┌─ EXTRACTO DEL TEXTO

ANCASTI, Catamarca.- Cuando esas manos huesudas y suaves que señalan la inmensidad del monte espinoso dejen de tejer se perderá un oficio que ya nadie sabe. Cuando la sequía se ensañe aún más con el paisaje y la mariposa no nazca por pura pereza, nadie va a saber cómo se hace seda de los capullos blancos. Cuando Paula Quiroga, la dueña de esas manos y del nido sedoso, diga basta, el mundo se habrá quedado con menos sabiduría, se habrá quedado más pobre.

Doña Paula habla despacito de su vida, siempre humilde, con una sonrisa urgente y linda, de dientes fuertes.

└─

LA TAREA: Prolonga el texto sobre Paula Quiroga y el tejido de seda en Ancasti a partir de su última oración. Estos registros no guardan relación con el texto sobre la tejedora de seda de Ancasti.

┌─ REGISTROS PROPORCIONADOS

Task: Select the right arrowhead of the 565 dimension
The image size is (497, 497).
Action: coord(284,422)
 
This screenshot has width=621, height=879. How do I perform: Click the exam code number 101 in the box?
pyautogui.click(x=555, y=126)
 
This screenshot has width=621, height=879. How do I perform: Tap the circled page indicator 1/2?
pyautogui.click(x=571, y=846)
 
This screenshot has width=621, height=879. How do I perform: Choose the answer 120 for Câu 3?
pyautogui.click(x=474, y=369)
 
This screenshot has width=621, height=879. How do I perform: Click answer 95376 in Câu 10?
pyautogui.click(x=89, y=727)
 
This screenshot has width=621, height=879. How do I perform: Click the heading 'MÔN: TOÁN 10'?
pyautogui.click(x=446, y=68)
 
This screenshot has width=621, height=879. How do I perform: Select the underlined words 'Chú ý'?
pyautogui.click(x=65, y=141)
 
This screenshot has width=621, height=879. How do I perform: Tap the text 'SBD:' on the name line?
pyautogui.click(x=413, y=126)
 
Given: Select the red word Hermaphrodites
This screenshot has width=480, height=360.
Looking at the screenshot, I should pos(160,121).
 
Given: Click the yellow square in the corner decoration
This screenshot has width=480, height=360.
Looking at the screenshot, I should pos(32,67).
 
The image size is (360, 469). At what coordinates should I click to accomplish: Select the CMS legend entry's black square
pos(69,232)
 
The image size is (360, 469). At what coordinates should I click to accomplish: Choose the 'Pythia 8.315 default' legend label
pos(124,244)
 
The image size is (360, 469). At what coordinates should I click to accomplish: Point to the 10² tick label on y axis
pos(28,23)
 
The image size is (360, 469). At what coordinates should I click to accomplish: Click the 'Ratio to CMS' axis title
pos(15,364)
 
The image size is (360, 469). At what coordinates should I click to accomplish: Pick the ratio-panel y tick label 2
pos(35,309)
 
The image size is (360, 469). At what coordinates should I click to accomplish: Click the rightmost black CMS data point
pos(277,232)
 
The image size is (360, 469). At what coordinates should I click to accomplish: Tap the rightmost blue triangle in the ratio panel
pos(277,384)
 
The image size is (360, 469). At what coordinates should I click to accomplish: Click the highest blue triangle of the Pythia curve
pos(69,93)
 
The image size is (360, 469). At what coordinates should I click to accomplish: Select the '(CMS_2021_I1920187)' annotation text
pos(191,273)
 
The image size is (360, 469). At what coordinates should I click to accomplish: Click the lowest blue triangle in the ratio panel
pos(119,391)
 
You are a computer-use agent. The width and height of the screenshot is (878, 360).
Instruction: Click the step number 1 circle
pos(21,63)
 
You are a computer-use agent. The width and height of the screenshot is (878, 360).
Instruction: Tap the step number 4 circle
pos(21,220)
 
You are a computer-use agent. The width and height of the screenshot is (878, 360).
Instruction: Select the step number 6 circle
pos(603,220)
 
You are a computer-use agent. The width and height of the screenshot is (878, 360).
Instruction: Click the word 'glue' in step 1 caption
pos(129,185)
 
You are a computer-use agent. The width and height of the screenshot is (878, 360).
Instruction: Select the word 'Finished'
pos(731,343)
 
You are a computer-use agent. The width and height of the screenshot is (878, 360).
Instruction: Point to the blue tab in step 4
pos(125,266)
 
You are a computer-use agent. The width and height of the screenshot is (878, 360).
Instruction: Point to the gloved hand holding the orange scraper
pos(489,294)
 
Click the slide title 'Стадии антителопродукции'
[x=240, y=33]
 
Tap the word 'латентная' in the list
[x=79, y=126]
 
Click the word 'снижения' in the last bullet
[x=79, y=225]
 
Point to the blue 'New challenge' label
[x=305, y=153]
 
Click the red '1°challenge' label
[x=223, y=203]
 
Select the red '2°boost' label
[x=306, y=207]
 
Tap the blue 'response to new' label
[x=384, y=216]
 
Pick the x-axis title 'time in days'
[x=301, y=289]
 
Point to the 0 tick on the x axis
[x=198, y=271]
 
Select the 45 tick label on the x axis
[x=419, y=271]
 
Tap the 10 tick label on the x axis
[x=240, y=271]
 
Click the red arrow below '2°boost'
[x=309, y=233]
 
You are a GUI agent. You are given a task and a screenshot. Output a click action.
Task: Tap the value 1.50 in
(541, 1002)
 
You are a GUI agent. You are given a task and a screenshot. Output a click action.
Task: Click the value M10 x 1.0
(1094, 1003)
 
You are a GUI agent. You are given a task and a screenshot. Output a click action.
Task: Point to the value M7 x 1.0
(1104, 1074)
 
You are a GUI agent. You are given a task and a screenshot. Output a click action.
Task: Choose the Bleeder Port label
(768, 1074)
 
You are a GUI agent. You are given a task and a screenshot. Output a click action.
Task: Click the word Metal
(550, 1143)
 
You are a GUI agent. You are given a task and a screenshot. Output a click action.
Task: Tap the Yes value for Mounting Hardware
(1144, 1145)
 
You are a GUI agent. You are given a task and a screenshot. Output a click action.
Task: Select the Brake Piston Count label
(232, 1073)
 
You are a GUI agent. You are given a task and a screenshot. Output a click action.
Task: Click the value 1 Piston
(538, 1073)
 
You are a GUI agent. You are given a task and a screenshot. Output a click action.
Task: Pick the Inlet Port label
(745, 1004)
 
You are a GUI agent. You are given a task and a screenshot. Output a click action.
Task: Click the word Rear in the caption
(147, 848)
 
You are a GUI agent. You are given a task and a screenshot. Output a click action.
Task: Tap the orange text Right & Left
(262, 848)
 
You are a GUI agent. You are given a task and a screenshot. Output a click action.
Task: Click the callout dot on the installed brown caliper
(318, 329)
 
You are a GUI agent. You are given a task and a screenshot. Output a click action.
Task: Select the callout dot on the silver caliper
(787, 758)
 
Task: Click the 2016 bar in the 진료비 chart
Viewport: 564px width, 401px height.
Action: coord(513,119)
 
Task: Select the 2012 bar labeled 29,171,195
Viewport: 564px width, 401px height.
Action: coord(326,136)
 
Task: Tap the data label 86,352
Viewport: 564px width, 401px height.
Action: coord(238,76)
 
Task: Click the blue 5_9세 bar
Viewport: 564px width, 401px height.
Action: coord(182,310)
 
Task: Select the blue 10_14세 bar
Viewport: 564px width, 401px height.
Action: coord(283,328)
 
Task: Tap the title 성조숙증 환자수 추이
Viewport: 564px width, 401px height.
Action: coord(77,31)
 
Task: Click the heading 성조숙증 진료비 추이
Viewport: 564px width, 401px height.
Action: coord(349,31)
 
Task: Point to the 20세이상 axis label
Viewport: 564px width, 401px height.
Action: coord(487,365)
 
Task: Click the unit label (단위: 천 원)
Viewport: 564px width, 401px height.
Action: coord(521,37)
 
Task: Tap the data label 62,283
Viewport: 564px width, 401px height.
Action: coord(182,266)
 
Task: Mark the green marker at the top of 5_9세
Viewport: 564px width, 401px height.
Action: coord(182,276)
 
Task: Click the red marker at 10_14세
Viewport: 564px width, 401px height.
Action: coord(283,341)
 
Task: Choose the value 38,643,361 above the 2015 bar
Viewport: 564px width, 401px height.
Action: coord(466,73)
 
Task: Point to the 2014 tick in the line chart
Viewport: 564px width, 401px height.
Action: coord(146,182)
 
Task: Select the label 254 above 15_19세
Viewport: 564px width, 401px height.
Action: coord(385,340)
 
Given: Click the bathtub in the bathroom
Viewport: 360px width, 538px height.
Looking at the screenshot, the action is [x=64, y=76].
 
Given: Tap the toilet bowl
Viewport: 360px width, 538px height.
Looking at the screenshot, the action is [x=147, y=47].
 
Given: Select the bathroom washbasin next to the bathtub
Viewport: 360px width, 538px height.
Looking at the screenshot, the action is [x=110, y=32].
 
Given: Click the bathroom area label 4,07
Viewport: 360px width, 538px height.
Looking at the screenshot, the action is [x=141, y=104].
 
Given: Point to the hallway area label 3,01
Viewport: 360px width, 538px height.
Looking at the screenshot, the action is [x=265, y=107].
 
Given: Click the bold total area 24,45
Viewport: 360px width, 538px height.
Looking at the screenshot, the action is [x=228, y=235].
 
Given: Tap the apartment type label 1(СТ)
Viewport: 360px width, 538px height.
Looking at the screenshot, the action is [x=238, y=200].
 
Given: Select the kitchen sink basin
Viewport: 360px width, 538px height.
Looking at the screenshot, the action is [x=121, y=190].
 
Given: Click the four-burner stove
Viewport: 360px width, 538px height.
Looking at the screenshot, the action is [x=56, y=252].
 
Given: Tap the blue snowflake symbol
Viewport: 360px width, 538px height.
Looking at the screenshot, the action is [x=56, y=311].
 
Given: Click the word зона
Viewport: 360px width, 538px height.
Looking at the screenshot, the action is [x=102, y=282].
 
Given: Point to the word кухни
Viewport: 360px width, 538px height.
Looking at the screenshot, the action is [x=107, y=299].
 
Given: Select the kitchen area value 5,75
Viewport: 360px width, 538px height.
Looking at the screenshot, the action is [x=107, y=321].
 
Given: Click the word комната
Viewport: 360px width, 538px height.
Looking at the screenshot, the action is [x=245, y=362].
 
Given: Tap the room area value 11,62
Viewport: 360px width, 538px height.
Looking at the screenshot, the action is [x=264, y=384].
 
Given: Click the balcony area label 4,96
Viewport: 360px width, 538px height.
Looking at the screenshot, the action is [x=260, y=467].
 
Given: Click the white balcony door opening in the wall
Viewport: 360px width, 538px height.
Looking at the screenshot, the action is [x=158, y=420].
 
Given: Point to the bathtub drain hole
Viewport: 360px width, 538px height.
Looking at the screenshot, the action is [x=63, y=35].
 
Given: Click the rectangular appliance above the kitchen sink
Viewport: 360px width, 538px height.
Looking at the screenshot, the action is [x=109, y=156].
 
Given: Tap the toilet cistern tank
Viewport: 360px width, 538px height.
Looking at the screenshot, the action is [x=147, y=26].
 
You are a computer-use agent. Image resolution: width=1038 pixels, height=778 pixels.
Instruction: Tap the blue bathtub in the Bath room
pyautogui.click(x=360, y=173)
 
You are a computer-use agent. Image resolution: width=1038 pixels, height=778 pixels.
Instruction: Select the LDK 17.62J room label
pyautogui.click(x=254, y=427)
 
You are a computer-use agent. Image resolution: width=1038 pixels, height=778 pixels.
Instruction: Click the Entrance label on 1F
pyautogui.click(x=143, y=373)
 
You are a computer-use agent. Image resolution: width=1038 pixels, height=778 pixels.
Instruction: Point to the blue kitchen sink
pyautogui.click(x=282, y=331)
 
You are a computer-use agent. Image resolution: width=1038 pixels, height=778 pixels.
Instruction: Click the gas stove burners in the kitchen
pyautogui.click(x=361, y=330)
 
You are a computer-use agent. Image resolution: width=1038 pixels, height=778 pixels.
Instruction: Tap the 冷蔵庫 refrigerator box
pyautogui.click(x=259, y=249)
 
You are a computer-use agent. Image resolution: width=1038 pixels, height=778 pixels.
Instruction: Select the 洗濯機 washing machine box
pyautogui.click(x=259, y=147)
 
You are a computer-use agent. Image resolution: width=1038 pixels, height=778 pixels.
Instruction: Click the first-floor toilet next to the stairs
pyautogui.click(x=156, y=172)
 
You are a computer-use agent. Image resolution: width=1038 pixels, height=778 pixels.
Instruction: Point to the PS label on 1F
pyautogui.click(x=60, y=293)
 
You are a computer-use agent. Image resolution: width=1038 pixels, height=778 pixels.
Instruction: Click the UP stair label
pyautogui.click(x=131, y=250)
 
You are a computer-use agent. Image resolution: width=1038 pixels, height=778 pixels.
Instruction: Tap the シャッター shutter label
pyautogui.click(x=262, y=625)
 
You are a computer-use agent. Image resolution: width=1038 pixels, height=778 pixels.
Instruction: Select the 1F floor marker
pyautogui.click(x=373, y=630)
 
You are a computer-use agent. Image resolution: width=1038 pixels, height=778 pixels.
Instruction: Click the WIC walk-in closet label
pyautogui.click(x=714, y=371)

└─

RESPUESTA ESCRITA:
Dan ganas de que esas manos delicadas nos acaricien, nos desarmen los rulos, como ella hace tan sabiamente con la seda que siempre tiene a mano. En realidad, doña Paula se llama Pabla Lidia Romero de Quiroga, nació hace 73 años en Ipisca, Catamarca, y aprendió, por necesidad, un oficio ancestral: buscar y encontrar los nidos de un gusano silvestre que sólo se encuentra en esa zona catamarqueña, lavarlos, hilar la seda en un huso que ella misma fabrica y tejer prendas en un telar rudimentario y difícil, tejidos que pueden valer muy caros, aunque a ella siempre le dieron chirolas, le "mal pagaron" con moneditas.

Paula y sus manos saben todo. Saben de tejer, saben de la tierra y saben del alma. Del alma humana y su mezquindad y de esta tierra polvorienta donde esos gusanos, con nombre científico que ella no sabe pronunciar, trabajan su "casita" en los árboles, para abandonarlas cuando son crisálidas.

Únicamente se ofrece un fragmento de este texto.